REQUIRED ACTIONS |
[1] In the article on MedMen, condense the paragraph beginning "MedMen is now in the process of winding down" into a shorter version that retains its principal facts.
[2] Quote the passage of the article on MedMen between "Investors once bought" and "hit the media.", inclusive.

DOCUMENT EXCERPT |
■ ■ ■ ■

MedMen believers burned

MedMen believers burned


The unicorn of cannabis. The ‘Apple’ store of cannabis. The nationwide string of stores.

Investors once bought into the hype around MedMen Enterprises Inc. (OTC: MMNFF), but in the end, they got burned like a bad blunt.

MedMen is now in the process of winding down, an effort led by Richard Ormond, who is getting paid $180,000 to close down properties and sell assets. Ormond, who was brought on as the “chief restructuring officer,” is the co-founder and chairman of Ejudicate, which operates as, an online dispute resolution company, and the principal of Stone Blossom Capital LLC, which provides receivership and restructuring services to the cannabis industry.

Ormond did not respond to requests for comments.

The company has already shuttered most of its locations in California and Chicago. It’s difficult to know  what remains open, as the company’s website has been “down for maintenance” since on Friday, when news of the California closures hit the media.

Who’s been burned?

Gotham Green

Gotham Green was one of the biggest believers in MedMen, and the two have a long history.

In March 2019, MedMen signed a binding term sheet for a senior secured convertible credit facility of up to $250 million from funds managed by Gotham Green Partners. It was one of the largest investments to date by a single investor in a publicly traded cannabis company with U.S. operations.

At that time, the stock was trading at more than C$4 on the Canadian Securities Exchange and more than $3 on the OTC Markets.

By July that year, Gotham Green Partners and Wicklow Capital committed to a $30 million non-brokered financing of Subordinate Voting Shares at a price equal to $2.37 per share.

Today, Wicklow Capital is listed on Bloomberg as owning 12.16% of the outstanding shares. Gotham Green owns approximately 750 million shares.


On Aug. 13, 2021, Tilray Inc. (NASDAQ: TLRY) acquired $165.8 million of senior secured convertible notes and related warrants issued by MedMen via the company’s ownership interest in a limited partnership.

Tilray’s ability to convert the convertible note, which has a maturity date of Aug. 17, 2028, was dependent upon U.S. federal legalization of cannabis, but it looks like MedMen will be out of business before that happens.

Tilray hasn’t written the investment off just yet, but it has given ample warning to its investors that this investment will likely not pay off.

■ ■ ■ ■

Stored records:
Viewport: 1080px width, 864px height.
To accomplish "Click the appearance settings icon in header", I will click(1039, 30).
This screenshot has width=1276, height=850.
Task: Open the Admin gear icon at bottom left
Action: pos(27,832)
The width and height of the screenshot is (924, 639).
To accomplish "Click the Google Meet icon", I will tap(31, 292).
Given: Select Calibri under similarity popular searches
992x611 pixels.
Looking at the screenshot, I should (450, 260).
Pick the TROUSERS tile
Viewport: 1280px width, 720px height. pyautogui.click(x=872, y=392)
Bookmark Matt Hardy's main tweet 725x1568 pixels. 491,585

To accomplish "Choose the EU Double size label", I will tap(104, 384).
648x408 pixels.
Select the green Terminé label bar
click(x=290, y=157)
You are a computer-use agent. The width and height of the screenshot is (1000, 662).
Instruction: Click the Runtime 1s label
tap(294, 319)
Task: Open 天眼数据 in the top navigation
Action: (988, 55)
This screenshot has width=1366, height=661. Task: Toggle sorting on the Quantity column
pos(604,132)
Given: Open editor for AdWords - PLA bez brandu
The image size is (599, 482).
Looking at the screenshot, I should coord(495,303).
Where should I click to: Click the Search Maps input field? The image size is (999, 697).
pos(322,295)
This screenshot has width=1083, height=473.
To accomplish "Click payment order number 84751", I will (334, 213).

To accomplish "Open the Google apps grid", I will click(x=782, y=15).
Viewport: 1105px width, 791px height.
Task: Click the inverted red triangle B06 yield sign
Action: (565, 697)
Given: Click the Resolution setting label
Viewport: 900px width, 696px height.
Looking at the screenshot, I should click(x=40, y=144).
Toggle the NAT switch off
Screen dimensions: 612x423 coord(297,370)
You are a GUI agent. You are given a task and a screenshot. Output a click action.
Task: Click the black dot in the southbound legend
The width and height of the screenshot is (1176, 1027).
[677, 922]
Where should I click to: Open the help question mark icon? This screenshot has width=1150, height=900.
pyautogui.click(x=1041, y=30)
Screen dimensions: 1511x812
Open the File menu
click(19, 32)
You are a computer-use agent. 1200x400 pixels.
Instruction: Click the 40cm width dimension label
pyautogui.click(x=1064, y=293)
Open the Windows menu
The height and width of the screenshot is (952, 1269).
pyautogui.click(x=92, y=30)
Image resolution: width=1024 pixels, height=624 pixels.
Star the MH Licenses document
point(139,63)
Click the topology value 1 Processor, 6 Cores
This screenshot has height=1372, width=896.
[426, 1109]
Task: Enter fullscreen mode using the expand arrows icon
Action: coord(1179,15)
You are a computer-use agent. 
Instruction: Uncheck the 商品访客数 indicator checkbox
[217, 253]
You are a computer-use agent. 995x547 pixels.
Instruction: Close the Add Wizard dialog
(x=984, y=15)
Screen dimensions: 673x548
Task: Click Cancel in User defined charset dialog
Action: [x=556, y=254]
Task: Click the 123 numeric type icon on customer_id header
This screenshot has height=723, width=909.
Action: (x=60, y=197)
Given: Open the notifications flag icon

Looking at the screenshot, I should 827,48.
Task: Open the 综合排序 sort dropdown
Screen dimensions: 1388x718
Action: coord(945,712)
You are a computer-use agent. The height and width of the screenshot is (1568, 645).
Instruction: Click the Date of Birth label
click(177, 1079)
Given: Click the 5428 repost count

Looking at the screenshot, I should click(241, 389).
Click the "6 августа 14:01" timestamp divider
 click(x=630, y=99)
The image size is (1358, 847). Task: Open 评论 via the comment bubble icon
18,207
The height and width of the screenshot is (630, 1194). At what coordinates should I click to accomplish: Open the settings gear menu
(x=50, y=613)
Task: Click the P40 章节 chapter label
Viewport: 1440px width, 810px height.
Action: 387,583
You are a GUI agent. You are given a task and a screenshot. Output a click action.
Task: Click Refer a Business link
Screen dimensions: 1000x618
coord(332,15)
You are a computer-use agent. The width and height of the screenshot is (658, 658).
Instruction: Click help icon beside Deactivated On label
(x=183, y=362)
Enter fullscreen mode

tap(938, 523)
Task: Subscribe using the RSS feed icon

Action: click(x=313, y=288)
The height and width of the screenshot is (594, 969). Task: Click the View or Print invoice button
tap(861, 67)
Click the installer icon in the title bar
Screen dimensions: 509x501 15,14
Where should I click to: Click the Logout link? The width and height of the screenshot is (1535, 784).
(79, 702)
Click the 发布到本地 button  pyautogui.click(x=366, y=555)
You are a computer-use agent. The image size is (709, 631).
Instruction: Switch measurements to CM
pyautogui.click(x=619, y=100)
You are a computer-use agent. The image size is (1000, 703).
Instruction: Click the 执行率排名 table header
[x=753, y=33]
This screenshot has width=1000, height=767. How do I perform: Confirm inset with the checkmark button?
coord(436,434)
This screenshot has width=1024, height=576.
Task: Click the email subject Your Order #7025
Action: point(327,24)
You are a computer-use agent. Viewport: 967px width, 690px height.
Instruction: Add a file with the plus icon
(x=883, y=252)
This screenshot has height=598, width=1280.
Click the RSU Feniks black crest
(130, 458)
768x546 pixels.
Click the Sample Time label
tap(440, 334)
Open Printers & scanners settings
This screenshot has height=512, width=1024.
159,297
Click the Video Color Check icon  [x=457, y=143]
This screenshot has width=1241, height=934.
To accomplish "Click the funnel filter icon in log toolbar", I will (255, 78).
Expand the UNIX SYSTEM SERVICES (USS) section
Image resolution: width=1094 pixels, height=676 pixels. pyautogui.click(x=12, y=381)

■ ■ ■ ■

ANSWER SECTION |
[1] Richard Ormond, hired as MedMen's "chief restructuring officer" for $180,000, is leading the company's wind-down by closing properties and selling assets. He co-founded and chairs Ejudicate, an online dispute resolution company, and is the principal of Stone Blossom Capital LLC, which offers receivership and restructuring services to the cannabis industry.

[2]
Investors once bought into the hype around MedMen Enterprises Inc. (OTC: MMNFF), but in the end, they got burned like a bad blunt.

MedMen is now in the process of winding down, an effort led by Richard Ormond, who is getting paid $180,000 to close down properties and sell assets. Ormond, who was brought on as the “chief restructuring officer,” is the co-founder and chairman of Ejudicate, which operates as, an online dispute resolution company, and the principal of Stone Blossom Capital LLC, which provides receivership and restructuring services to the cannabis industry.

Ormond did not respond to requests for comments.

The company has already shuttered most of its locations in California and Chicago. It’s difficult to know  what remains open, as the company’s website has been “down for maintenance” since on Friday, when news of the California closures hit the media.